* _Set task_: Tell whether each statement agrees with the inflation text, answering yes or no and quoting the text's deciding words: (a) Lipsky gave his speech before the Council on Foreign Relations in Washington; (b) Lipsky names the commodity boom as the main cause of inflation; (c) the CPI has risen by 4 percent over the past year.

* _Text passage_:
================
Thursday, May 08, 2008

‘This Inflation Speed-Up Must Be Taken Seriously’

U.S. economist John Lipsky, who is the first deputy managing director of the IMF, is giving a speech today before the Council on Foreign Relations in New York that warns of the spread of global inflation. Lipsky says, “This inflation speed-up must be taken seriously, as it creates potentially significant challenges to economic stability that could undermine prospects for restoring the combination of solid growth and low inflation that prevailed earlier in this decade.” He goes on to say, “To put the issue starkly, inflation concerns have resurfaced after years of quiescence.”

Lipsky, a former Wall Street economist and periodic Republican advisor, fingers the commodity boom as the main inflation culprit. I have written that since last autumn, I have become worried about inflation for the first time in ten years. The CPI has increased by 4 percent over the past five months. And I will finger the run on the dollar as the chief inflation culprit.
================
* _Data extract_:
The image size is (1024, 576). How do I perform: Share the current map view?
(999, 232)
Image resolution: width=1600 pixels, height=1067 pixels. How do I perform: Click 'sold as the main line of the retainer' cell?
================
* _Task answer_:
(a) No: "before the Council on Foreign Relations in New York"
(b) Yes: "fingers the commodity boom as the main inflation culprit"
(c) No: "The CPI has increased by 4 percent over the past five months."